However, while I agree that Apple hardware is overpriced, the build quality is superb, and the Apple software pricing is very good. The advantage Apple has in regards to your 'walled garden' comment, is that with their strategy, they can practically guarantee that all their software will work (because it only runs on their hardware) as compared to Windows which will prostitue itself on any piece of Intel hardware you want to throw at it. The O/S is also based on the tried, tested and highly rated Unix. Most of the major software giants do a Mac version of most professional software (I recently traded in my Windows Photoshop CS5 license for a Mac version to run on my Mac without problem). You can even get M$ Office for it, if you want.

My business is PC-based and I need to maintain a Windows presence, but when Macs went Intel-based, I was tempted - and earlier this year, transferred my business and personal machines to Mac - I've never looked back! They just work!

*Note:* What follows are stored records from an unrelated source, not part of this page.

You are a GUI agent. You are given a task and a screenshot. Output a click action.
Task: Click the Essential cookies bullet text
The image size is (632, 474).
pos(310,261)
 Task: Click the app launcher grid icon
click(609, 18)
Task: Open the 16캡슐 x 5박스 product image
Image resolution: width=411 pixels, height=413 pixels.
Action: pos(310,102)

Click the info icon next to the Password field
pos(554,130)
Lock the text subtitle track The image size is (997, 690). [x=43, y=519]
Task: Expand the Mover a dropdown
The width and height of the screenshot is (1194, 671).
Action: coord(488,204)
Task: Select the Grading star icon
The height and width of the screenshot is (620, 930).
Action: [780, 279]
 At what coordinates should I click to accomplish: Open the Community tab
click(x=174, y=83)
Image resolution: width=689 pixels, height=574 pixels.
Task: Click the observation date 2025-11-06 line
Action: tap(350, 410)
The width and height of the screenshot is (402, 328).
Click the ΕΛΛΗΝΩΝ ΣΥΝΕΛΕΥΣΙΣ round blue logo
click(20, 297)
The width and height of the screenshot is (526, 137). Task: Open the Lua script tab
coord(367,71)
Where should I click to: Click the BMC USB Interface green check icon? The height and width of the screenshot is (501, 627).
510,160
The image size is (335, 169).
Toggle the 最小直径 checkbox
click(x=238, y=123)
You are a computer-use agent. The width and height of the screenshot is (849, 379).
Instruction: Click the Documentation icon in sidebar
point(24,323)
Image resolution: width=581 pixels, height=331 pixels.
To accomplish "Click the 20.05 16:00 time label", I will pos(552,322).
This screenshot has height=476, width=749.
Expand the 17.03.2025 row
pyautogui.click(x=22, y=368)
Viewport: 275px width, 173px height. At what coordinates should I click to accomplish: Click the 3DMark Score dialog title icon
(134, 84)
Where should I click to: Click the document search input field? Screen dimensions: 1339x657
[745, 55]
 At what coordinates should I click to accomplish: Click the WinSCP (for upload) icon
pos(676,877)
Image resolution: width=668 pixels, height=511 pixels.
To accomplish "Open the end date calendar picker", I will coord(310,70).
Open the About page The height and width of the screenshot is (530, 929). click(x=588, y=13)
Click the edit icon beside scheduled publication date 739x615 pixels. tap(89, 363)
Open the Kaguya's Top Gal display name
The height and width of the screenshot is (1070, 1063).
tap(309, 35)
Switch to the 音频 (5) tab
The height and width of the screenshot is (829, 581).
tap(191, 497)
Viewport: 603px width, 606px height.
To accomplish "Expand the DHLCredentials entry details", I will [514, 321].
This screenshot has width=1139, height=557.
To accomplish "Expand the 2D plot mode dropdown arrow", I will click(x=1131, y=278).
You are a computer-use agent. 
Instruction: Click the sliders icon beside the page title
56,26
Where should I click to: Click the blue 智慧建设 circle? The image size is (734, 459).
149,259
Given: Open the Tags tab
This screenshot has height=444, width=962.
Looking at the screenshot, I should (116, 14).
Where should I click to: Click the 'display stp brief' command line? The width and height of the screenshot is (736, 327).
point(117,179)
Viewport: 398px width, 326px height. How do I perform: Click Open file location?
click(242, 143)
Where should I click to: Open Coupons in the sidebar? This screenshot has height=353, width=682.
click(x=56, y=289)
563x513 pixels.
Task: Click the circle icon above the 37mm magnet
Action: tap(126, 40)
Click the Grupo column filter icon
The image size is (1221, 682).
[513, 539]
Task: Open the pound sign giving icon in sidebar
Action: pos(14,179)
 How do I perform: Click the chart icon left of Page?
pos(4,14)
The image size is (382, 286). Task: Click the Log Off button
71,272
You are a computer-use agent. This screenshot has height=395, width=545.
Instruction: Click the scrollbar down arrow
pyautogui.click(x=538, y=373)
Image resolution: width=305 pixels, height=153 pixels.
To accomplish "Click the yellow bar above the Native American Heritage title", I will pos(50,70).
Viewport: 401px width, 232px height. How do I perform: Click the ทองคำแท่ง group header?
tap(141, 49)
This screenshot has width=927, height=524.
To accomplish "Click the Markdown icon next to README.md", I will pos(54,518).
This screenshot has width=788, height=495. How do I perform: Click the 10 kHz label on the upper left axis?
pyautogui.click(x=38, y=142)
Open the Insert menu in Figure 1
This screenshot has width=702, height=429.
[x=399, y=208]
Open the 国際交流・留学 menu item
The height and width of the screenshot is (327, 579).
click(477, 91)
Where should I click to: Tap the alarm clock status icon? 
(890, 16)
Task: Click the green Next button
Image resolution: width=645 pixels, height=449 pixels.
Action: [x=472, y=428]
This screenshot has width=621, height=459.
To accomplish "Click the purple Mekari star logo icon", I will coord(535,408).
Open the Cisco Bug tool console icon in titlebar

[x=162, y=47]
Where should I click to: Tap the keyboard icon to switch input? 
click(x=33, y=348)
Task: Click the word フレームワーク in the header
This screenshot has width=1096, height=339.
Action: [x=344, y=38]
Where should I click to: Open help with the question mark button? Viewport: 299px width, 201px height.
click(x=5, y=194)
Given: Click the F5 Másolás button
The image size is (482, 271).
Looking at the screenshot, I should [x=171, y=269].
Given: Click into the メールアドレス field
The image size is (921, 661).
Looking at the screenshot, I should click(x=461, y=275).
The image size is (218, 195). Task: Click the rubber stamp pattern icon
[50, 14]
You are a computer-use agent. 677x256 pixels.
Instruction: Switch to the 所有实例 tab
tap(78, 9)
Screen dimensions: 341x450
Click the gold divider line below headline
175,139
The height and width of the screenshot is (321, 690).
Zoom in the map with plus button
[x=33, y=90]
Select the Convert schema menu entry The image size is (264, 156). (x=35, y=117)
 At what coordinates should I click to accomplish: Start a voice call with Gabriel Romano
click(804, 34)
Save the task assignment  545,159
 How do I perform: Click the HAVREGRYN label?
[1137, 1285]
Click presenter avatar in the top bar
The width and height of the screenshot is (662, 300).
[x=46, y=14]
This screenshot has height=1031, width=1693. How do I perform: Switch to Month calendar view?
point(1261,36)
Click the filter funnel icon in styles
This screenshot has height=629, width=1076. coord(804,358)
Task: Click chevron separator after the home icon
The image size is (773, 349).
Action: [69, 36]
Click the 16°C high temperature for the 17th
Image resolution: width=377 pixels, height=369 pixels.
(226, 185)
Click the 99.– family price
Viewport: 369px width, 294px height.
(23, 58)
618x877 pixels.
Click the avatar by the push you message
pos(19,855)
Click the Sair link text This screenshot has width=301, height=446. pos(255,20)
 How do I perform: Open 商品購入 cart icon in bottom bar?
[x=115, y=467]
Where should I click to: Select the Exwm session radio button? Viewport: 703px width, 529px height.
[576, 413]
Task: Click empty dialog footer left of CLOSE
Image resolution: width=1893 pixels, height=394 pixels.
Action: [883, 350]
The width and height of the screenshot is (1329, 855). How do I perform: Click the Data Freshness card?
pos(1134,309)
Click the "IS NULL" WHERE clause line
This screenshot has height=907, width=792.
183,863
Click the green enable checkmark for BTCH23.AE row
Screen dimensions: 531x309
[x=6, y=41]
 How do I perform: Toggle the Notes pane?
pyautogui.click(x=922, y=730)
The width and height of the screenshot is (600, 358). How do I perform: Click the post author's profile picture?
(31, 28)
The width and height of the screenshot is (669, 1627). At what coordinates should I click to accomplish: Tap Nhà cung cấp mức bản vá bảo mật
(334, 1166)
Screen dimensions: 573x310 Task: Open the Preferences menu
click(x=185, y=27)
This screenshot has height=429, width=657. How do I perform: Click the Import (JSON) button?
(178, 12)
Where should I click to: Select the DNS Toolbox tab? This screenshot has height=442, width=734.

I have several PCs/Laptops which I use for my business when troubleshooting problems for clients, or writing software. I can also dual-boot my Macs to run windows, and even run a virtual windows from within OSX.

Best thing I ever did!

My experience with Windows 7 is that it "just works" for me, I've never had to re-install or suffer any compatibility problems, all software I've used with it (and I'm a developer so it's quite a range, VMs, application servers, oracle, middleware) has worked without problems and I can leave it running for weeks and only reboot to install updates really.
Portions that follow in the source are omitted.